[Task requirements]: Give the number of lines below that contain the string "screenshot" (case-sensitive). Reply with the number only.

** begin Data lines **

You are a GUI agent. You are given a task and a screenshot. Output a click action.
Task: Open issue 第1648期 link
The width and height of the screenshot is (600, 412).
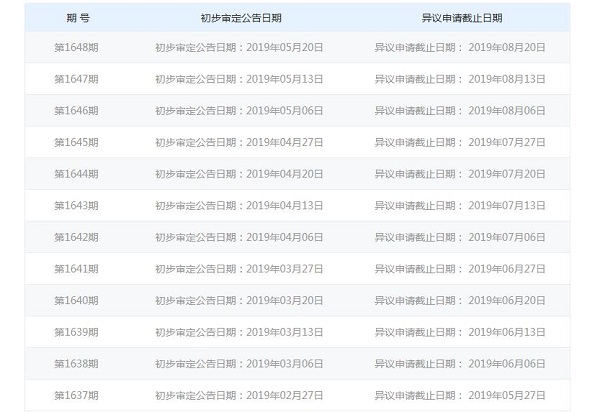coord(76,47)
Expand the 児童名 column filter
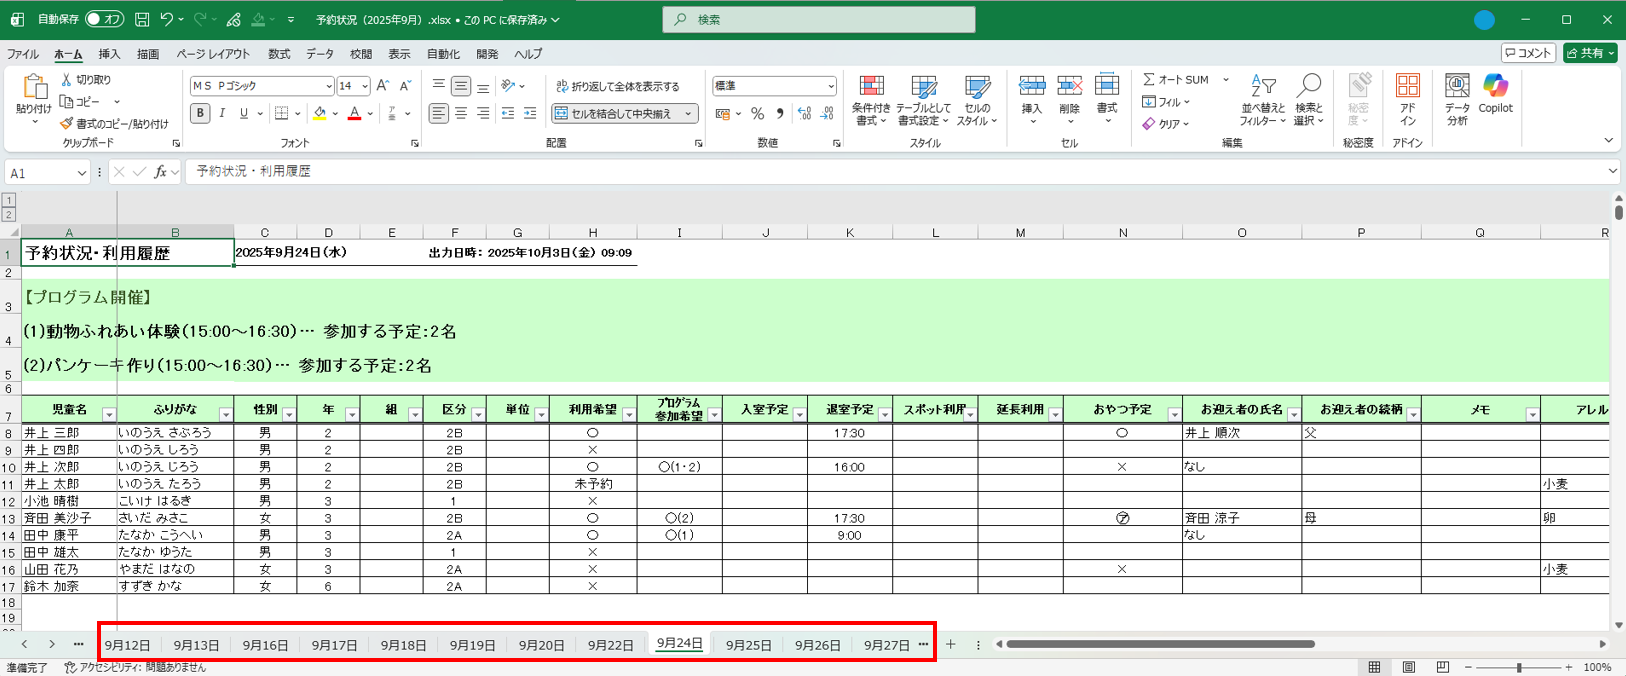 click(109, 414)
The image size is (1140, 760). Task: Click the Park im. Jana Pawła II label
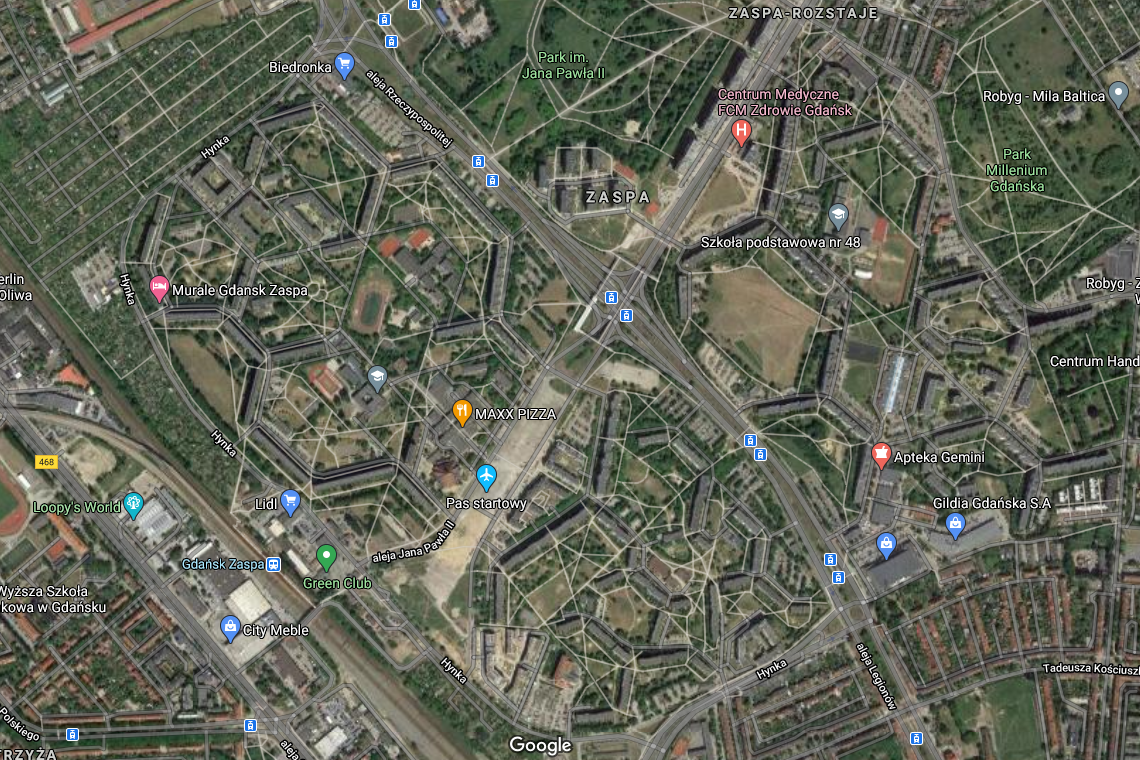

** end Data lines **

[The solution]: 2